The implication here is that the distribution of covariates are the same between subjects in different groups as long as they have same propensity scores. One benefit of matching using propensity score is it’s a scalar, unlike matching by covariates we have to match each one of them (by calculating Mahalanobis distance).

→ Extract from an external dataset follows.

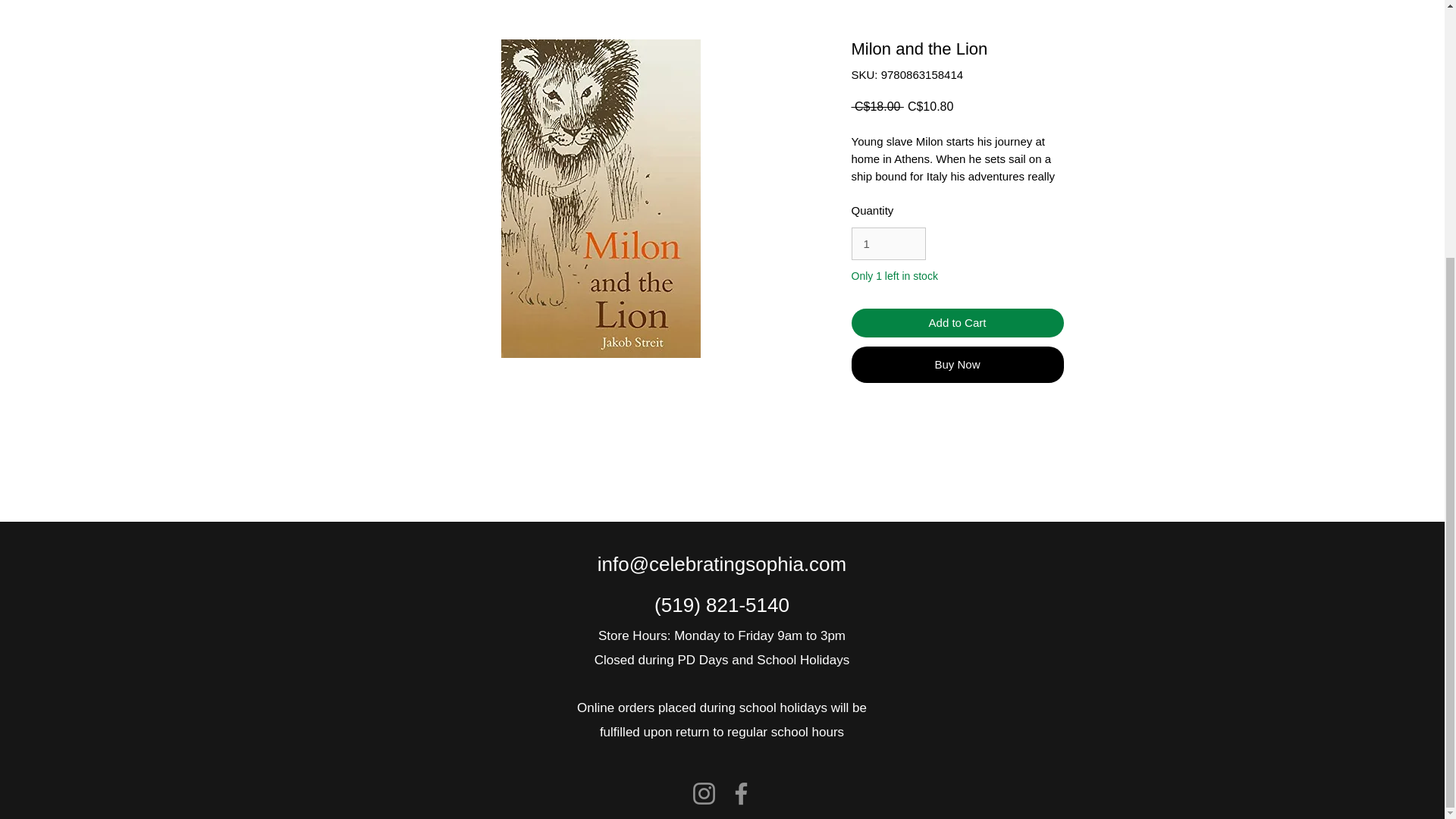
Add to Cart (956, 323)
Buy Now (956, 364)
1 (887, 244)
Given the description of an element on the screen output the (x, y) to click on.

Once the propensity is computed (estimation), before matching, it is useful to look for overlap by plotting. A barplot or density plot (measuring frequencies) will be useful, the following plot is a good because it has large overlap:

Figure 1. Exmaple of high overlap. The Y-axis measures the number of occurences of relative propensity score value

The following plot is not good because there’s limited overlap:

If there’s trailing tail in both end, what’s commonly practiced is that we can trim the tail by either

Remove control subjects whose propensity score is less than the minimum in the treatment group
Remove treatment subjects whose score is greater than the maximum in the control group

These extreme subjects are also able to be matched because remember we match by nearest neighbors, the scores don’t have to be exact.

After this we can proceed to do matching by computing a distance between propensity score. What’s also commonly practiced is that we can stretch the score to real values by $\mathrm{logit}(\pi)$. This makes many values seem similar(?).

Caliper is also used if we want a better match.

Estimate Propensity Score

To estimate propensity score, we are estimating a probability. Therefore a logistic regression is a natural choice. We fit a logistic regression where outcome is $W_i$ and independent variables are $\mathbf X$. There’re other methods as well like SVD and etc.